[Supplied material]:
□ □ □ □ □ □ □
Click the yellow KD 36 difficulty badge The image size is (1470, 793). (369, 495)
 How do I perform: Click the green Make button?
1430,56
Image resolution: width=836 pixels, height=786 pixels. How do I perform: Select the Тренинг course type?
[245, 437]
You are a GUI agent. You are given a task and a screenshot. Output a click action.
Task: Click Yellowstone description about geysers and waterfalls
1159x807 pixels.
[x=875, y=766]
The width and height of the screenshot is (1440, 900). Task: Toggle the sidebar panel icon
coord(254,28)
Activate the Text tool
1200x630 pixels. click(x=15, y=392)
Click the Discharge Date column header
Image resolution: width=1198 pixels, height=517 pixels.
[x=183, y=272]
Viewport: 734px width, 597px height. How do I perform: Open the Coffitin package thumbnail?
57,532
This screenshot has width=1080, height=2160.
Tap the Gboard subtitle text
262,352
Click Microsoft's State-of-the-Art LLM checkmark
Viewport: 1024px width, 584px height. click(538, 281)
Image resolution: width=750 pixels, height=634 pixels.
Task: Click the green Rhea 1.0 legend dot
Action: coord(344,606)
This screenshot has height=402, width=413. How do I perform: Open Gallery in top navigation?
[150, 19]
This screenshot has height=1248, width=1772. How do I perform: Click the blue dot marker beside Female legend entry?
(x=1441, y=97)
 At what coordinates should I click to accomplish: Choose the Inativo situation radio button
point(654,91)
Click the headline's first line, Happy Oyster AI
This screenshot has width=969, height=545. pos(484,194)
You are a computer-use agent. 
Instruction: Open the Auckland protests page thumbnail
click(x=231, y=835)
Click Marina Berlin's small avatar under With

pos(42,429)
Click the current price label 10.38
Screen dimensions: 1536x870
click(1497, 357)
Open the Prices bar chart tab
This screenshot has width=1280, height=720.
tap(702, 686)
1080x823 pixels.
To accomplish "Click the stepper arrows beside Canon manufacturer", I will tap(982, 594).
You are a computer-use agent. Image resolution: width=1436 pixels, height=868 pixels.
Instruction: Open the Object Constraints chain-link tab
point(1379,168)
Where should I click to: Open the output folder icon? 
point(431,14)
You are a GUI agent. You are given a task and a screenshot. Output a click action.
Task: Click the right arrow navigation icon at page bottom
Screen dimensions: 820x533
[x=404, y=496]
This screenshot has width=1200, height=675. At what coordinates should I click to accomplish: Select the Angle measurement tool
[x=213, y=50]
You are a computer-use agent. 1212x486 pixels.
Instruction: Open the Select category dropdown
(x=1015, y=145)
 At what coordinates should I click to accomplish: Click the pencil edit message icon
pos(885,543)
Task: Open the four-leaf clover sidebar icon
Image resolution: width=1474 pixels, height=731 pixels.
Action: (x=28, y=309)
□ □ □ □ □ □ □
[Task description]: In the data above, copy every line where the string "agent" appears.

[Reply]:
You are a GUI agent. You are given a task and a screenshot. Output a click action.
You are a computer-use agent. 
You are a computer-use agent. Image resolution: width=1436 pixels, height=868 pixels.
You are a GUI agent. You are given a task and a screenshot. Output a click action.
You are a computer-use agent. 1212x486 pixels.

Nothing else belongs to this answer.